Metro Construction Jobs Still Increasing

Nov. 7, 2019
244 out of 358 metro areas saw growth in construction employment, though AGC still finds it difficult to fill specialized hourly craft workers.

Construction employment grew in 244, out of 358 metro areas (68%) between Sept. 2018 and Sept. 2019; declined in 61; and was unchanged in 53 metros, according to a new analysis of federal employment data recently released by the Associated General Contractors of America (AGC), Arlington, VA.

Association officials said despite the widespread job gains, the association’s recent survey found 80% of contractors say hourly craftworker positions remain difficult to fill. “Even though construction firms in over two-thirds of the nation’s metro areas were able to add employees in the last year, our survey suggests employers in still more locations would have done so if they could find more qualified workers to hire,” Ken Simonson, the association’s chief economist, said in the press release. “Job openings at construction have been at record levels in recent months, showing that contractors are still eager to hire.”

The Dallas-Plano-Irving, TX, as metropolitan statistical area (MSA) added the most construction jobs during the past year (15,000 jobs, +10%). Other metro areas adding a large amount of construction jobs during the past 12 months include Phoenix-Mesa-Scottsdale, AZ (12,400 jobs, +10%); Los Angeles-Long Beach-Glendale, CA (10,700 jobs, +7%); Houston-The Woodlands-Sugar Land, TX (7,900 jobs, +4%); and Nassau County-Suffolk County, NY (7,500 jobs, +9%). The largest percentage gain occurred in Pocatello, ID (+17%, 300 jobs), followed by Omaha Council Bluffs, NE-IA (+16%, 4,900 jobs); Auburn-Opelika, AL (+15%, 400 jobs); and Spokane-Spokane Valley, WA (+15%, 2,300 jobs). Construction employment reached a new September high in 64 metro areas and a new September low in three areas.

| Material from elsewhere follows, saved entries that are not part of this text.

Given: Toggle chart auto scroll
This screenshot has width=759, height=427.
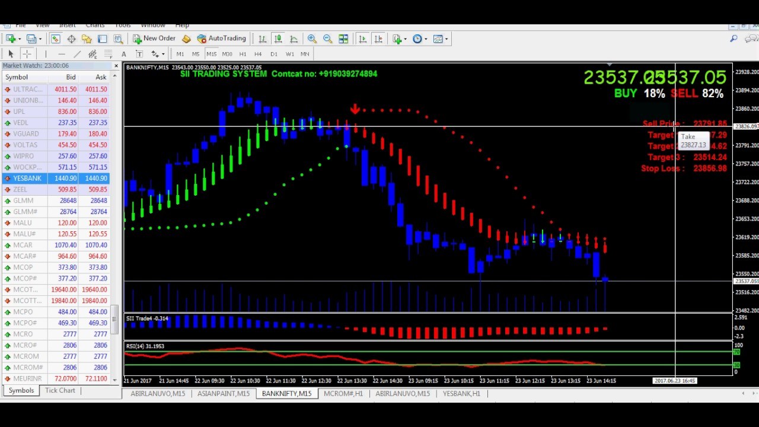Looking at the screenshot, I should pos(362,39).
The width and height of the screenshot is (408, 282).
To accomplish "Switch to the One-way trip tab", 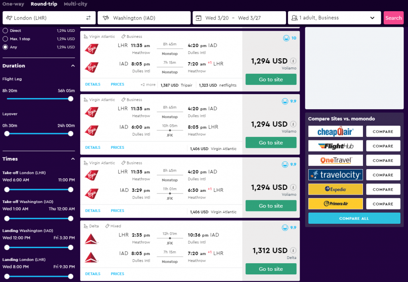I will (x=13, y=4).
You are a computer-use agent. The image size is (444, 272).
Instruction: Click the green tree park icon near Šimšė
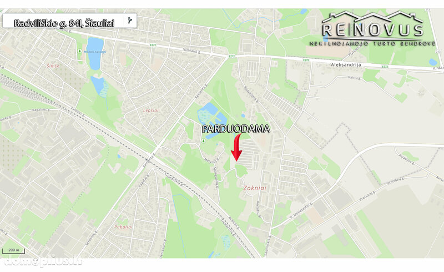click(x=79, y=51)
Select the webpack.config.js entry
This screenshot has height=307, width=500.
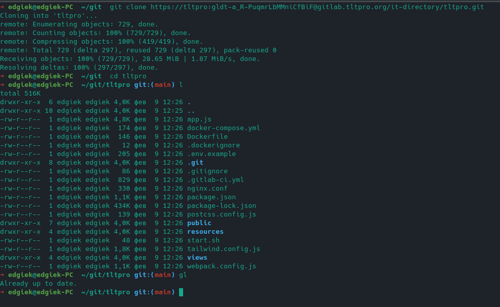tap(221, 266)

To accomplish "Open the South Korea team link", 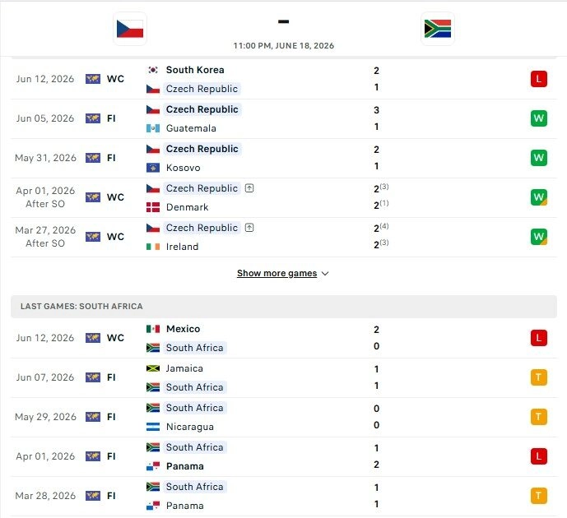I will (195, 70).
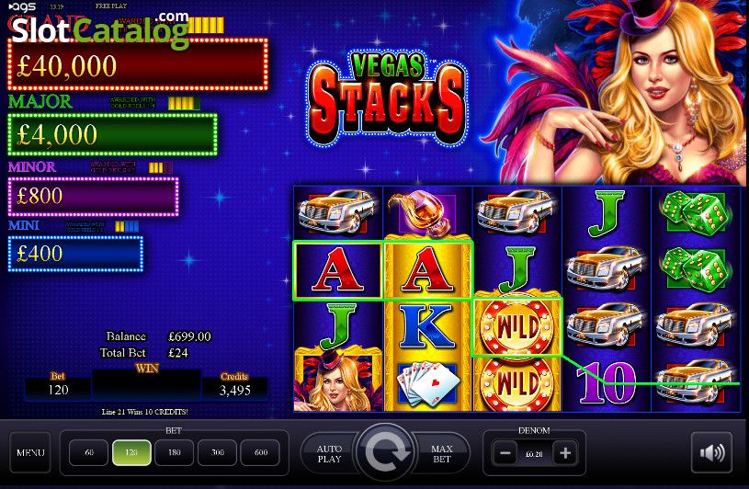Click the Major £4,000 jackpot panel

pos(113,134)
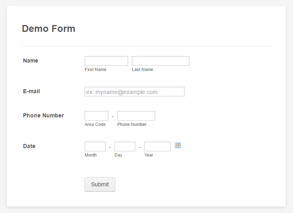Click the "Year" sublabel under Date
Screen dimensions: 293x213
[x=149, y=155]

The largest job losses between Sept. 2018 and Sept. 2019 occurred in New York City (-3,600 jobs, -2%), followed by Charlotte-Concord-Gastonia, NC (-3,400 jobs, -5%); Chicago-Naperville-Arlington Heights, IL (-3,100 jobs -2%); and Baton Rouge, LA (-2,300 jobs, -4%). The largest percentage decrease took place in Longview, TX (-11%, -1,600 jobs), followed by Fairbanks, AK (-9%, -300 jobs); Gulfport-Biloxi-Pascagoula, MS (-8%, -600 jobs); Hartford-West Hartford-East Hartford, CT (-8%, -1,600 jobs); and Evansville, IN (-8%, -800 jobs).

AGC officials said its member surveys reveal that many construction firms are boosting pay and benefits for their employees, investing in more training programs and adopting new technologies and new techniques to improve efficiency. However, AGC contractors are proposing longer construction schedules and charging more for projects because of labor shortages.